Mais, si importantes soient-elles, ces réunions d’étude ne constituent qu’un aspect de tous les facteurs qui doivent conduire réellement aux solutions que l’on est en droit d’attendre. Il serait en effet illusoire, dans ce domaine, de chercher à toujours mieux connaître les données des problèmes et de découvrir des solutions à ces problèmes si l’on devait se contenter d’en conserver seulement une satisfaction de l’esprit ; il ne serait pas raisonnable de s’offrir le luxe de mettre en œuvre tous les moyens qui permettent de connaître aussi bien un tel sujet sous tous ses aspects et les meilleurs solutions qui peuvent être retenues, si l’on n’avait pas en même temps la ferme intention de mettre en œuvre ces solutions ; le courage aussi, car celles-ci conduiront sans aucun doute à une modification importante de nos conditions de vie et probablement à une diminution du confort auquel nous sommes habitués. Une telle politique ne pourrait, tôt ou tard, se traduire que par un sentiment de culpabilité et certainement par une accusation des générations futures qui ne manqueraient pas de relever, de souligner et d’accuser notre imprévoyance.

Il ne faut pas oublier en effet que nous nous précipitons à des vitesses sans cesse croissante vers des horizons que l’on dit apocalyptiques, que l’on dessine avec toujours de plus en plus de précisions. Nous connaissons le danger et en même temps nous constatons notre impuissance. Qui va freiner notre véhicule ? Qui va l’orienter vers d’autres directions ?

Il faut donc agir et agir vite. Mais comment ? Pour rentrer et dégager une solution, rappelons d’abord les rouages de la mécanique en jeu.

A la base de l’évolution à laquelle nous assistons, il y a d’abord la recherche fondamentale qui nous permet de découvrir de grandes lois de la nature ; la connaissance de ces lois permet ensuite à la recherche appliquée d’inventer des produits nouveaux, de mettre au point des méthodes nouvelles qui sont ensuite utilisées par les entreprises du secteur industriel dans le but d’améliorer les conditions matérielles de notre existence.

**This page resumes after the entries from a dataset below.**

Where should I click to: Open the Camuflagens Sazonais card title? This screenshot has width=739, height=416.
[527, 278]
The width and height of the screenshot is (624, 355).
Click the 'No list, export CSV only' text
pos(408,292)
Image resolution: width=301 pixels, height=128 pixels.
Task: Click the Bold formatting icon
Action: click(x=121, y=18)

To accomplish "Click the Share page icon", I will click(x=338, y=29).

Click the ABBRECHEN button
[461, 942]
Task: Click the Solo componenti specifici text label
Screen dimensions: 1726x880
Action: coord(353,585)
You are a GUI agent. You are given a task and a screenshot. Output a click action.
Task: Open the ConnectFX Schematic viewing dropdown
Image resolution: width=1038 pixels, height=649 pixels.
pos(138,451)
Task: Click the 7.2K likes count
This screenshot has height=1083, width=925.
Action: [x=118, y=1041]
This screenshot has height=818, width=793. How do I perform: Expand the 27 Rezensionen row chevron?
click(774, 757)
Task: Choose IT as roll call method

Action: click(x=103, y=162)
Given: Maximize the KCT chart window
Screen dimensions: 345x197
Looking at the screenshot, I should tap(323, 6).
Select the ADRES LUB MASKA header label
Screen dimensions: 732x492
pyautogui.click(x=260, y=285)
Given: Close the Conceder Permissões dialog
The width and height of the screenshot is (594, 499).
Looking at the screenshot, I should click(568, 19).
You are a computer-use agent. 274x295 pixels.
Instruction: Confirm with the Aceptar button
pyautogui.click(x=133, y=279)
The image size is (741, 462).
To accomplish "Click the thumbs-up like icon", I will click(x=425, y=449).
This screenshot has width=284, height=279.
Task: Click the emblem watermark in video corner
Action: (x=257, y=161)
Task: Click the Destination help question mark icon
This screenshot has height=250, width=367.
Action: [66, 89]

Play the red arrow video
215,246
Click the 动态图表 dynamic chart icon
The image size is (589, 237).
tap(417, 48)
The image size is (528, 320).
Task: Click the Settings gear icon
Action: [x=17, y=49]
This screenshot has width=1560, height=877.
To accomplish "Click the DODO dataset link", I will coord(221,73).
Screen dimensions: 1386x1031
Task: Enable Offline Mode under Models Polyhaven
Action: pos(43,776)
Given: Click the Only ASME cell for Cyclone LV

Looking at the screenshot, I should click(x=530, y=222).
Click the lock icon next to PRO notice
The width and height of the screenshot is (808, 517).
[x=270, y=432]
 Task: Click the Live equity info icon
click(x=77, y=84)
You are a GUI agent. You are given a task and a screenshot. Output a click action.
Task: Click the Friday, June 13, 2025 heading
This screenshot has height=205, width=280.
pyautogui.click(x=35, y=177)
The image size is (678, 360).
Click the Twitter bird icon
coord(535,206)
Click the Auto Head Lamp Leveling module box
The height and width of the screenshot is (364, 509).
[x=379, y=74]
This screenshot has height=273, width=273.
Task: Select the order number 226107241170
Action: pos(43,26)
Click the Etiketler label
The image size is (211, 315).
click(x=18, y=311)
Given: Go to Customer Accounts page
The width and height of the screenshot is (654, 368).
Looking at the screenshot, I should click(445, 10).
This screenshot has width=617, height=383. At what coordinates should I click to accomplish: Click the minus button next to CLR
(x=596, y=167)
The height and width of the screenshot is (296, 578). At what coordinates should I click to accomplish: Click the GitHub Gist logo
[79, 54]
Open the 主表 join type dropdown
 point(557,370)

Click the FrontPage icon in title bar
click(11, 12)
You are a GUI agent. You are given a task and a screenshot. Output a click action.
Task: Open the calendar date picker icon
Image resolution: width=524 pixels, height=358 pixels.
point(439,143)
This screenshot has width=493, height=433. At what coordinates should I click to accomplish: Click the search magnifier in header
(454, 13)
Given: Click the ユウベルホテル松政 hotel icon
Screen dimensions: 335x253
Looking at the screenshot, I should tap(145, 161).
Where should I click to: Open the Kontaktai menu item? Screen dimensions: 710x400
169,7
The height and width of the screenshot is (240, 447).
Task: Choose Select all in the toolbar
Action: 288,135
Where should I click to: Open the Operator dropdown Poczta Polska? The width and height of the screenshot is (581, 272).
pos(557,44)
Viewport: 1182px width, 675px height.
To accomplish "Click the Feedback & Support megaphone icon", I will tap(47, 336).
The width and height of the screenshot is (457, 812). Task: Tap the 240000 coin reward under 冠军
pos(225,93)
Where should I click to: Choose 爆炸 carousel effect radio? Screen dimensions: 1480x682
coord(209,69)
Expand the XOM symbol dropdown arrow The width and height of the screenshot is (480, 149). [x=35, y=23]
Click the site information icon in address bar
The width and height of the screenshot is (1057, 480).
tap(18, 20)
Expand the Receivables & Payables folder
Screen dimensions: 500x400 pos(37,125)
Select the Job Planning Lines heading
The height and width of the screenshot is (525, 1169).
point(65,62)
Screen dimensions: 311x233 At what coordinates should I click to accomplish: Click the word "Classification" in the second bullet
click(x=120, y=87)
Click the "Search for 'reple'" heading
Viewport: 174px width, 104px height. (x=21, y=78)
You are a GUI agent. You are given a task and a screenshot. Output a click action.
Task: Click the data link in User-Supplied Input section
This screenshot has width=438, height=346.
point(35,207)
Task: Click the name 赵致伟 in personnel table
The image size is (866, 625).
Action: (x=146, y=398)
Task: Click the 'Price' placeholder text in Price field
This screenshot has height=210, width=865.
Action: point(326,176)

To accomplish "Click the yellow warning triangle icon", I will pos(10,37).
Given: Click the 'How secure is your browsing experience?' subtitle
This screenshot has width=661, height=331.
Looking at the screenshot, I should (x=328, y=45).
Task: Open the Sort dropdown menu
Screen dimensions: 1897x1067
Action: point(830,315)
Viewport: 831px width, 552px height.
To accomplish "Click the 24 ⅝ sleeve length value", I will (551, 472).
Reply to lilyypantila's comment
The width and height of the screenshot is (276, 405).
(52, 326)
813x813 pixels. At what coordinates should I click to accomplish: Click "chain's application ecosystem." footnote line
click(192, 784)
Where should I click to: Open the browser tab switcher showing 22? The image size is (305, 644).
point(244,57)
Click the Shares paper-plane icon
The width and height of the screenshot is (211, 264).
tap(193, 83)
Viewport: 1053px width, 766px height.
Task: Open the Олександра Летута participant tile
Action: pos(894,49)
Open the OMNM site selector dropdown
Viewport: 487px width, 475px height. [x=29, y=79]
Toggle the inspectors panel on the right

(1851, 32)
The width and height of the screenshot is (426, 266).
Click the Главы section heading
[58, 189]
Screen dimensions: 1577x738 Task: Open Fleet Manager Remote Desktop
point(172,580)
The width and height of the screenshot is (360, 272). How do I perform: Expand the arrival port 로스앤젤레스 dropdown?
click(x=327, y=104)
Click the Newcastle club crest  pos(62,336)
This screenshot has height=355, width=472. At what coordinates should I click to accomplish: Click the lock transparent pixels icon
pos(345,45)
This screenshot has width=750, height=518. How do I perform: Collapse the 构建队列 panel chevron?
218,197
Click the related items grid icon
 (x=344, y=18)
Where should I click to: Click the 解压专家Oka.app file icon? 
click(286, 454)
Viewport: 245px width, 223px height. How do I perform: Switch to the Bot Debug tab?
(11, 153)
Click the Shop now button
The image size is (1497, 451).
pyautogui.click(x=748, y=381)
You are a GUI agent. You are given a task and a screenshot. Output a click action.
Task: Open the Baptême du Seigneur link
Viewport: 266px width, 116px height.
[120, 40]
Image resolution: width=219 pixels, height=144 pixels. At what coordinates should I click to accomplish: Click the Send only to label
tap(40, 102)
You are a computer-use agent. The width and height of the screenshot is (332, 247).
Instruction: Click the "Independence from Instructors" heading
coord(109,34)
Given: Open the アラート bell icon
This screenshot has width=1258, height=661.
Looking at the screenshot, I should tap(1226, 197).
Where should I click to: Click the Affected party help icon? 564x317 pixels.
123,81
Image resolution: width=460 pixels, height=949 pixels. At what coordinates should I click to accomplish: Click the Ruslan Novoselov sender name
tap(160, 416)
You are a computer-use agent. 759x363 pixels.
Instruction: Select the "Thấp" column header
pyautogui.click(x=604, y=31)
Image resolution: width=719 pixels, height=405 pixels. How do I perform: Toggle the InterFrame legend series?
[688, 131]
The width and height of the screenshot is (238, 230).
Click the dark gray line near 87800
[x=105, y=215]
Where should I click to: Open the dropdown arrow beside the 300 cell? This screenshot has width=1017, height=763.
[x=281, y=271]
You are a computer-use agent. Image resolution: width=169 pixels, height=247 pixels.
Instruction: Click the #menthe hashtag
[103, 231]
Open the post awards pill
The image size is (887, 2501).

Devant ce mécanisme le public est un observateur, un utilisateur confiant qui laisse aux pouvoirs chargés de le représenter le soin de prendre les décisions qui devront construire l’avenir dans les meilleures conditions. Pourtant ce même public réagit parfois violemment lorsqu’il s’aperçoit que les conséquences d’une politique ou d’une absence de politique lèsent ses intérêts directs : or, dans le domaine de l’environnement, les plus graves conséquences, celles qui le toucheront le plus, ne se feront sentir qu’à longue ou très longue échéance. Il est donc indispensable qu’il soit informé et suffisamment éclairé sur tous les problèmes qui touchent l’environnement pour aider et décider les pouvoirs publics à prendre des mesures ; celles-ci ne sauraient d’ailleurs être prises autrement puisqu’elles auront des répercussions sur le niveau de la vie de tous et il faudra choisir.

Il est donc important d’assurer l’information. La Conférence des Nations Unies sur l’environnement, organisée du 5 au 16 juin 1972 à Stockholm, n’a pas manqué de donner à cet aspect du problème une grande importance. Tous les moyens doivent être mis en œuvre : la presse, la radiodiffusion, la télévision bien entendu, mais aussi et surtout les musées qui, grâce aux méthodes qui leur sont propres peuvent non seulement retenir efficacement l’attention de leurs visiteurs mais aussi engager un dialogue et remplir une mission éducative. (fig. 23)

Ce rôle des musées et surtout, dans le cas présent, celui des musées de sciences exactes et naturelles, a été particulièrement mis en valeur non seulement au cours de réunions telles que celles qui ont été organisées à Nice, en mai 1970, par la Commission nationale française pour l’Unesco, à Grenoble, en septembre 1971, par le Conseil international des musées, mais aussi depuis fort longtemps par des hommes de sciences qui avaient pressenti la nécessité de faire connaître au public l’intérêt, le développement de la recherche scientifique et les conséquences de celle-ci sur notre civilisation. C’est ainsi que le Palais de la Découverte fut créé en 1937 par jean Perrin, prix Nobel, entouré des savants les plus distingués de l’époque.

Le problème est trop vaste pour qu’en ces quelques lignes il soit possible de rappeler l’ensemble des sujets de nos préoccupations. Il est toutefois nécessaire d’en retenir les principaux aspects afin de voir comment les musées peuvent intervenir.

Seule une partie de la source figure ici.